The Circonus API and Raspberry PI

Building a Raspberry PI Circonus AlertBot

To a Site Reliability Engineer, one of the most important things is making sure that you get alerts as soon as events happen. Circonus provides many contact options, such as SMS, email, Slack, PagerDuty, or VictorOps. For me, if I’m not actively watching for alerts,I rely on my phone to do something to get my attention. On occasion, I may bump the mute switch on my iPhone, or the battery might run out, etc, etc. It’s rare, but it happens.

Folks that know me also know that I get a kick out of the Raspberry Pi. They run linux, they’re cheap, and they provide all those nice GPIO pins. So it was a good practical exercise to have a Raspberry Pi do some work for me. I decided to build a back up alerting tool for those times when I don’t see the alerts on my phone.

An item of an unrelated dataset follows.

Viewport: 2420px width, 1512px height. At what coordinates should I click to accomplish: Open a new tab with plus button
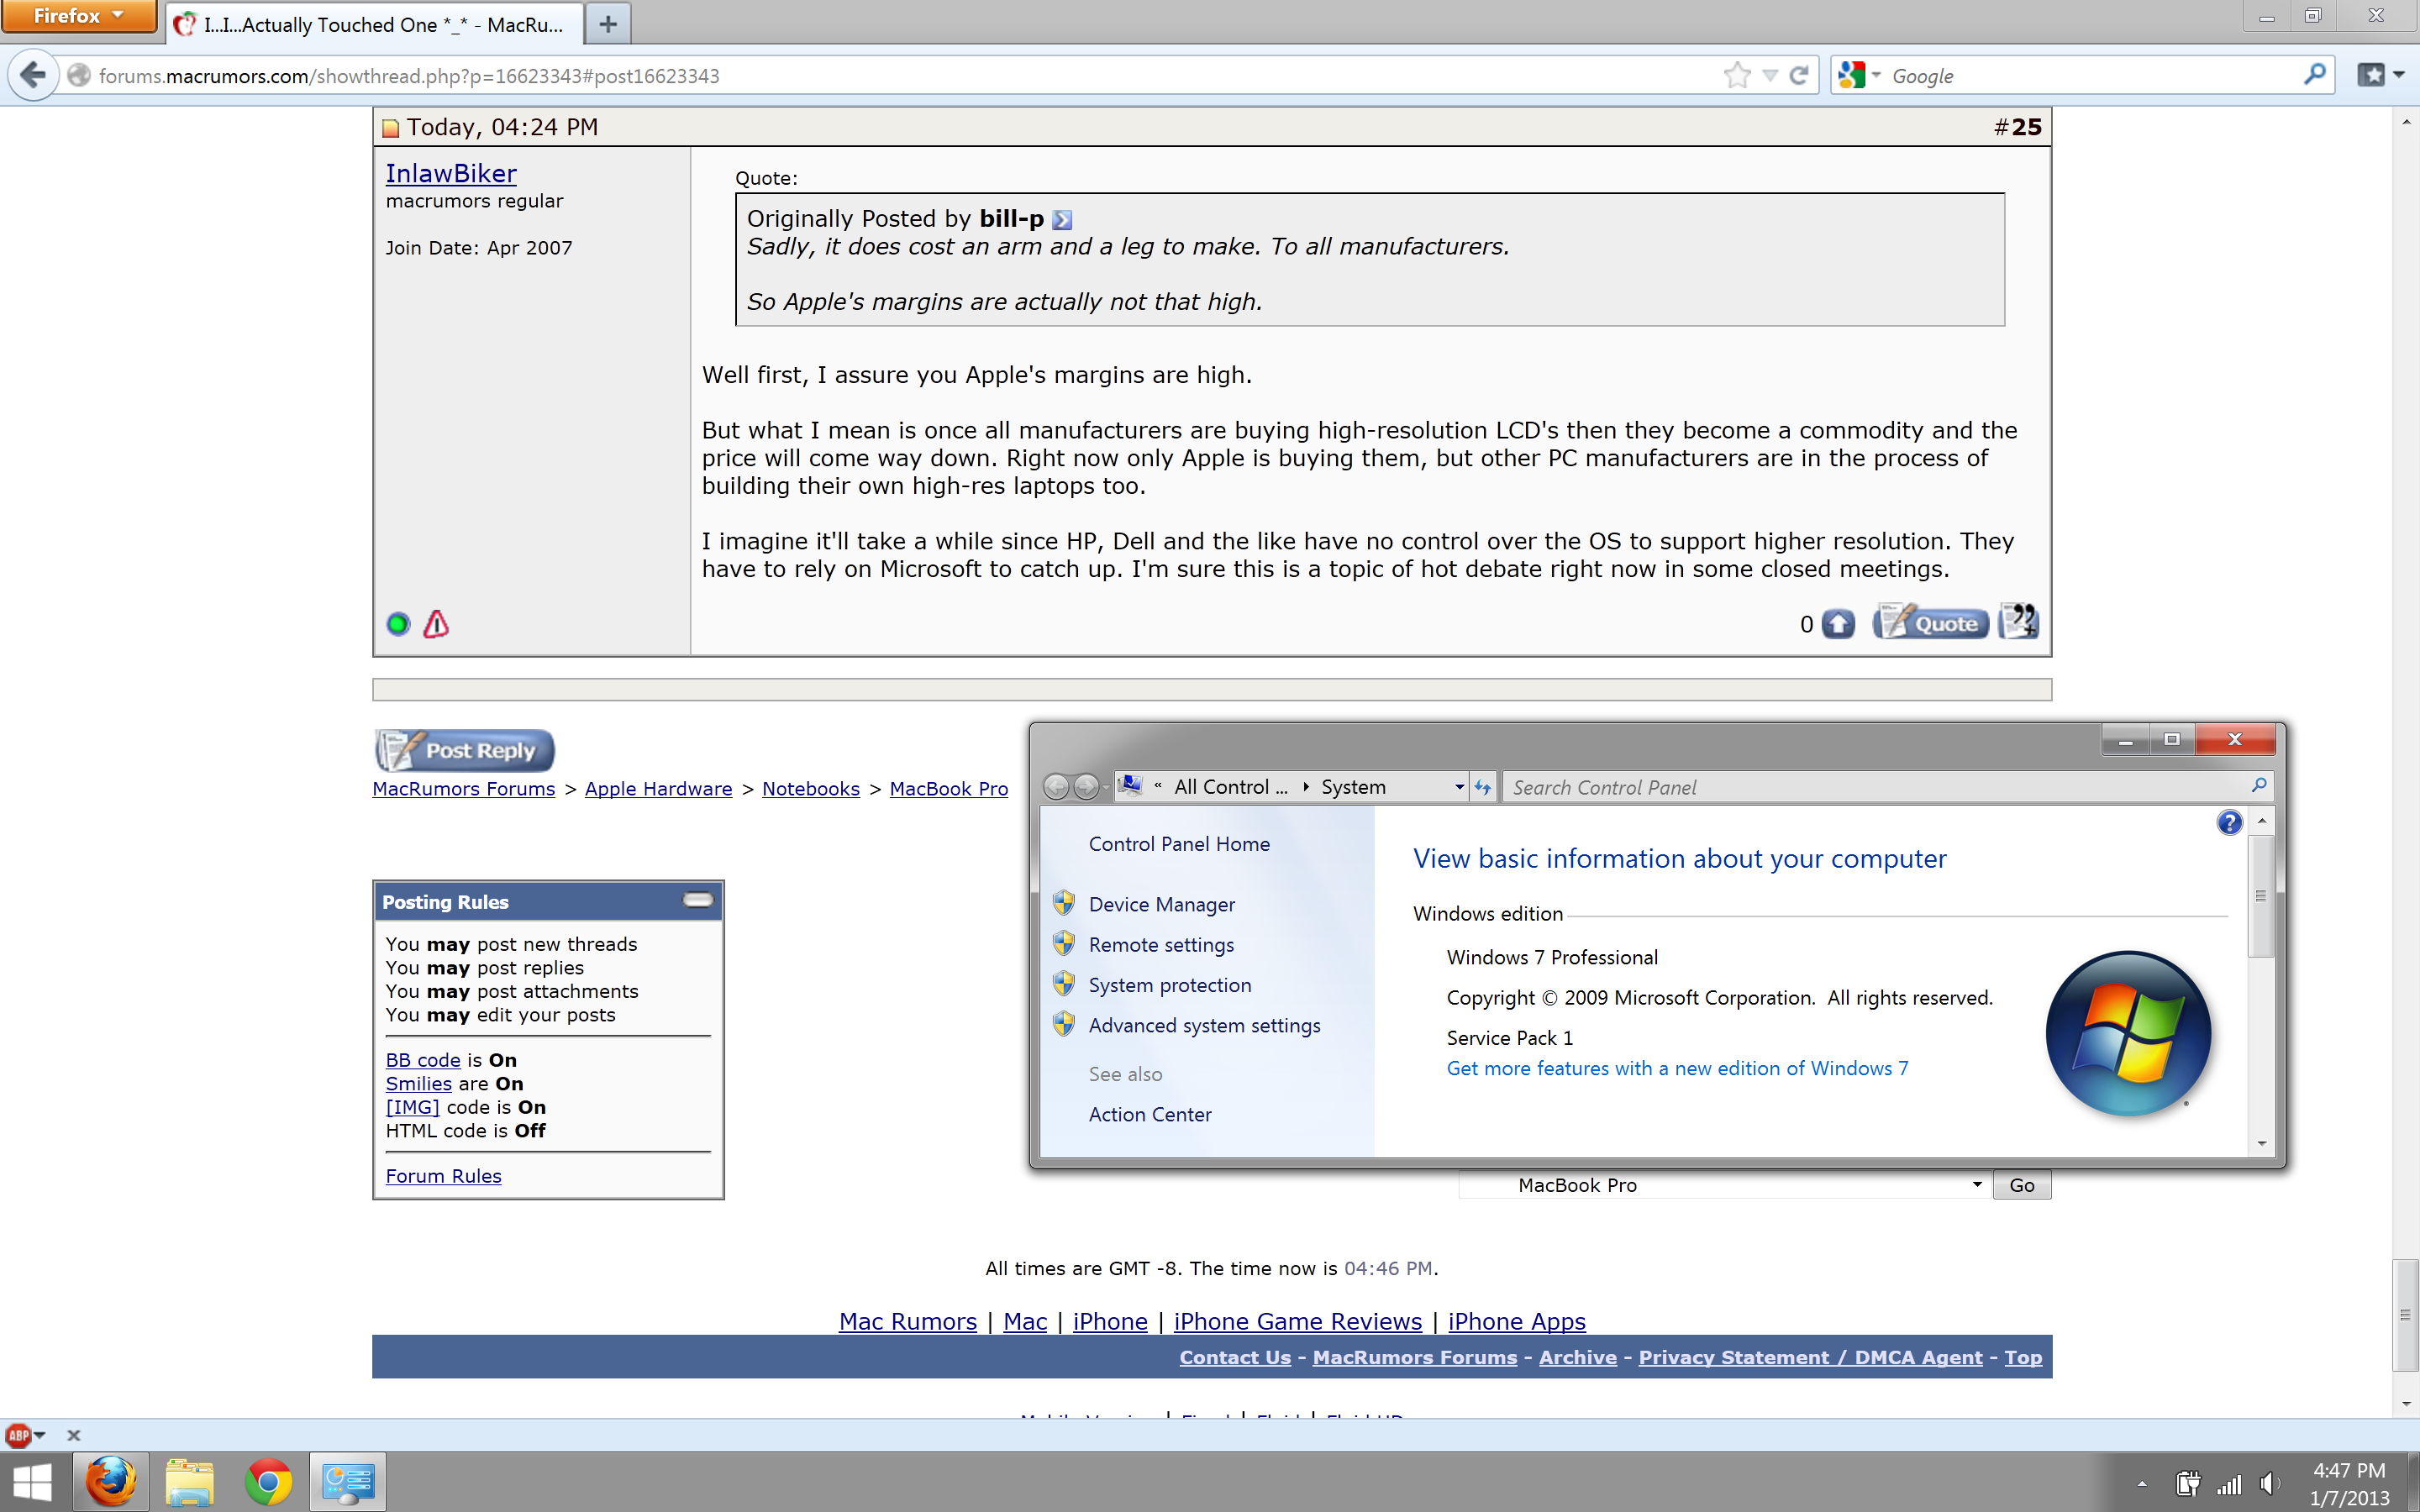[x=608, y=24]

First I attached a pair of LEDs to the GPIO (one red, one green), along with appropriate resistors, one to GPIO pin 7, and one to pin 11. Then I attached a super obnoxious buzzer with a resistor to GPIO pin 24, and a momentary switch (button) to GPIO pin 26 along with a pullup resistor.

Then I wrote up a script in Perl that will poll the Circonus API for any sev1 alerts. The green light means no alerts, and the red light means something broke. And since I’m usually sleeping when it goes off, the buzzer accompanies the red light. This is as annoying as intended, and therefore the momentary switch will signal to the script to keep quiet.

I have a few improvements planned for this set up. My next task is to implement a cheap OLED display to provide some information about an alert. I’ve also thought about replacing the LEDs with a relay that could switch on something more robust, like a lamp or a motor, which might be useful in an office setting.

I’ll admit the script leaves room for a lot of improvement, and pull requests are welcome! Either way, pairing the Raspberry Pi with the Circonus API has been fun and productive. I imagine there are plenty other applications that could make use the two! Join the Circonus Labs slack community and you can share and discuss your ideas with our engineers and other Circonus users.

Discovering circonusvi

Folks who know Circonus and use it regularly for operations also know that its API is an important part of efficient management for your monitoring facility.

For example, after building out a new datacenter with our SaaS application, we wanted to apply tagging to our checks to make searching more effective. The UI is easy to use, but I needed to tag batches of checks rather than one at a time, which is a job for the API.

I could also write a small program to do a search and populate tags. That’s when a co-worker suggested I use circonusvi (https://github.com/circonus-labs/circonusvi).

Circonusvi is a neat little tool contributed by Ben Chapman to the Circonus Labs github repo. It’s a natural tool to use for most folks who work with unix or unix-like platforms. Blend that with the JSON input/output of the Circonus API and you have a quick way to make adhoc changes.

So after installing the python requirements for circonusvi, I generated a normal API token from the browser, ran circonusvi once, and validated the token in the browser user interface.

My first run of circonusvi without arguments returned everything, allowing me look over things and understand the JSON structure.

Now for the business.

This returns a list of common servers JSON output that I can now edit in vi:

./circonusvi.py 'display_name=servers([0-9]).foo.net json:nad'

And this example finds all the empty tags and populates it with something useful:

%s/\"tags\"\:\ \[\]/\"tags\":\ [\"component:http\",\"datacenter:ohio\",\"os:plan9\"]/g

After saving the changes and verifying the results, circonusvi prompts you one last time about updating the server. Then it updates and you’re done!